» Aim of the exercise
Repeat the records below, replacing "Revista Alternativa" with "Revista Nueva" wherever it occurs and leaving everything else as it is.

» Exercise input
==*==

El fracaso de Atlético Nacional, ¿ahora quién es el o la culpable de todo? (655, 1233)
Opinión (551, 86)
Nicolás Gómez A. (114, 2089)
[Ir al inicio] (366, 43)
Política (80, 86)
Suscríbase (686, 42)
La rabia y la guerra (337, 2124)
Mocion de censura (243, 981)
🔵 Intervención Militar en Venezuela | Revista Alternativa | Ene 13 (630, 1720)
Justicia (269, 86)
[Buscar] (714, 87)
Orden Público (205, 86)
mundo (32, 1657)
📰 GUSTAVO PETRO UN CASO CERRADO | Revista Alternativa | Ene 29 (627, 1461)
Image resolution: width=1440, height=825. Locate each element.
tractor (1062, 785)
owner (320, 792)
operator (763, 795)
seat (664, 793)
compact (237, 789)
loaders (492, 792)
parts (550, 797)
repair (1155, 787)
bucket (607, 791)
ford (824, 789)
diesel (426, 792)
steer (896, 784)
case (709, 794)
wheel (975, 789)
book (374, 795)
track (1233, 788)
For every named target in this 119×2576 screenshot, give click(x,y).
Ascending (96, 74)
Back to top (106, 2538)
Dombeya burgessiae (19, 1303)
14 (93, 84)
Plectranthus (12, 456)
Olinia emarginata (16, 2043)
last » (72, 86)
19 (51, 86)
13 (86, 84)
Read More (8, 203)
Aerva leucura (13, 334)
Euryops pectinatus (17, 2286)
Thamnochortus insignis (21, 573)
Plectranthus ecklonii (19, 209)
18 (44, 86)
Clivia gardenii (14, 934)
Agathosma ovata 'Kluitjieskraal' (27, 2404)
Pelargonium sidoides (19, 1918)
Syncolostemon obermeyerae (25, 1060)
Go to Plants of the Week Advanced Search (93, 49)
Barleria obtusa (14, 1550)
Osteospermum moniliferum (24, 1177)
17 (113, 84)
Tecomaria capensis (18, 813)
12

==*==

» Result for this exercise
El fracaso de Atlético Nacional, ¿ahora quién es el o la culpable de todo? (655, 1233)
Opinión (551, 86)
Nicolás Gómez A. (114, 2089)
[Ir al inicio] (366, 43)
Política (80, 86)
Suscríbase (686, 42)
La rabia y la guerra (337, 2124)
Mocion de censura (243, 981)
🔵 Intervención Militar en Venezuela | Revista Nueva | Ene 13 (630, 1720)
Justicia (269, 86)
[Buscar] (714, 87)
Orden Público (205, 86)
mundo (32, 1657)
📰 GUSTAVO PETRO UN CASO CERRADO | Revista Nueva | Ene 29 (627, 1461)
Image resolution: width=1440, height=825. Locate each element.
tractor (1062, 785)
owner (320, 792)
operator (763, 795)
seat (664, 793)
compact (237, 789)
loaders (492, 792)
parts (550, 797)
repair (1155, 787)
bucket (607, 791)
ford (824, 789)
diesel (426, 792)
steer (896, 784)
case (709, 794)
wheel (975, 789)
book (374, 795)
track (1233, 788)
For every named target in this 119×2576 screenshot, give click(x,y).
Ascending (96, 74)
Back to top (106, 2538)
Dombeya burgessiae (19, 1303)
14 (93, 84)
Plectranthus (12, 456)
Olinia emarginata (16, 2043)
last » (72, 86)
19 (51, 86)
13 (86, 84)
Read More (8, 203)
Aerva leucura (13, 334)
Euryops pectinatus (17, 2286)
Thamnochortus insignis (21, 573)
Plectranthus ecklonii (19, 209)
18 (44, 86)
Clivia gardenii (14, 934)
Agathosma ovata 'Kluitjieskraal' (27, 2404)
Pelargonium sidoides (19, 1918)
Syncolostemon obermeyerae (25, 1060)
Go to Plants of the Week Advanced Search (93, 49)
Barleria obtusa (14, 1550)
Osteospermum moniliferum (24, 1177)
17 (113, 84)
Tecomaria capensis (18, 813)
12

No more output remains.